The first of several offshore surveys commenced in 2023 for a geotechnical investigation to gather soil and geotechnical data for developing an engineering ground model for the wind farm which will be located approximately 50 miles off the Scottish coast floating in the North Sea. Known as Marram Wind, the project is being developed in a partnership between ScottishPower and Shell. It has a proposed generating capacity of 3GW.

“We always expect to come across wrecks when carrying out works like this, but these tend to be smaller vessels and known to the authorities,” said Colin Anderson, Development Manager for MarramWind. “This really is an extraordinary find, given that our seabed surveys – which give us vital information about seabed conditions and what that means for the development of MarramWind – covered a distance of around 6,000 miles.”

Among the several discoveries during the survey work, they located a wreck which has been identified as the Tobol, a Russan-flagged merchant ship that was torpedoed by a German U-boat on September 11, 1917. 

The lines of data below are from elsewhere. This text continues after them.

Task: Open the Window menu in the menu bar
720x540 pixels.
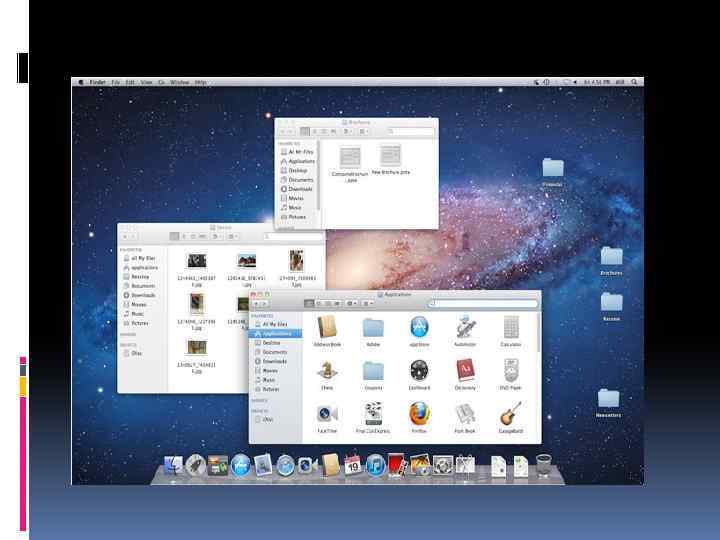Action: pyautogui.click(x=179, y=82)
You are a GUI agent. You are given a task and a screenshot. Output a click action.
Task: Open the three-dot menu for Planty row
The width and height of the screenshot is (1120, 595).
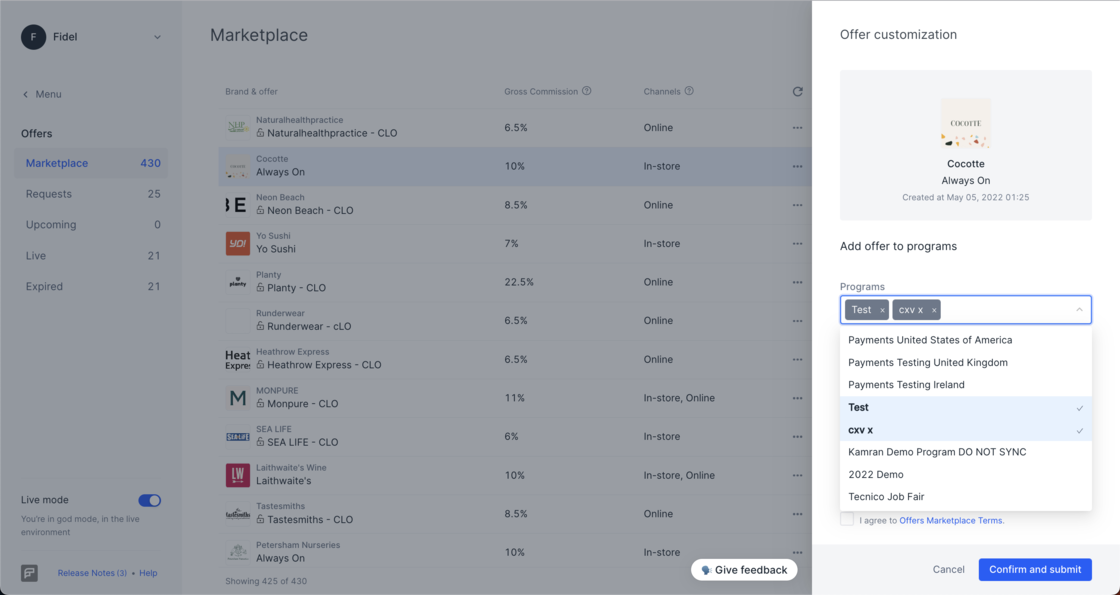pos(797,282)
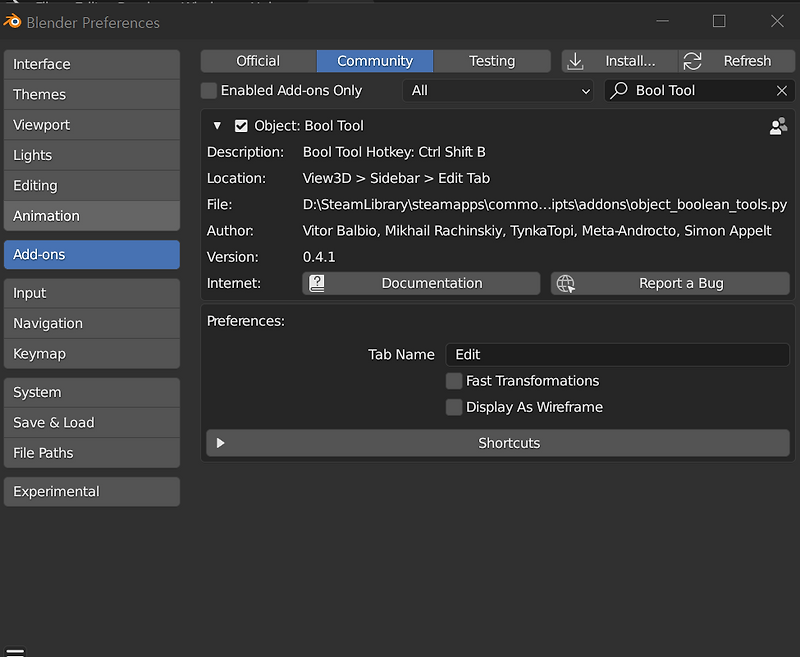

Built in 1901 by a shipyard in Sunderland near Newcastle upon Type, a famous shipbuilding district, she was first known as the Cheltenham. She was 3,700 tons and measured 100 meters (328 feet) in length. Helping the teams to identify the ship, she had a distinctive look with a “turret deck” design. 

Historians report the vessel had an unusual career, as she was captured by the Russian Navy in 1904 and transferred into the Russian Imperial Navy which renamed her Tobol. In 1916, she was passed to the Russian Volunteer Fleet and records show she was sailing from Blyth, a port in the north of England, bound for Arkhangelsk, Russia. 

“This discovery of a small – but important ­– piece of a collective national jigsaw puzzle of marine heritage, speaks not only to the global nature of international commerce and alliances in the early 20th century, but also to the interconnectedness and competitiveness of national interests at the time, something still relevant today,” said Toby Gane, Marine and Coastal Cultural Heritage and Archaeology Lead for WSP. “It’s incredible that – more than a century on ­– we finally have a sense of where the SS Tobol likely went down thanks to MarramWind.”

The company reports an exclusion zone was established around the wreck and relevant authorities including the UK Hydrographic Office and Historic Environment Scotland have been notified of the find. Discussions are ongoing to establish a long-term archaeological exclusion zone to ensure the wreck of the SS Tobol is protected and preserved.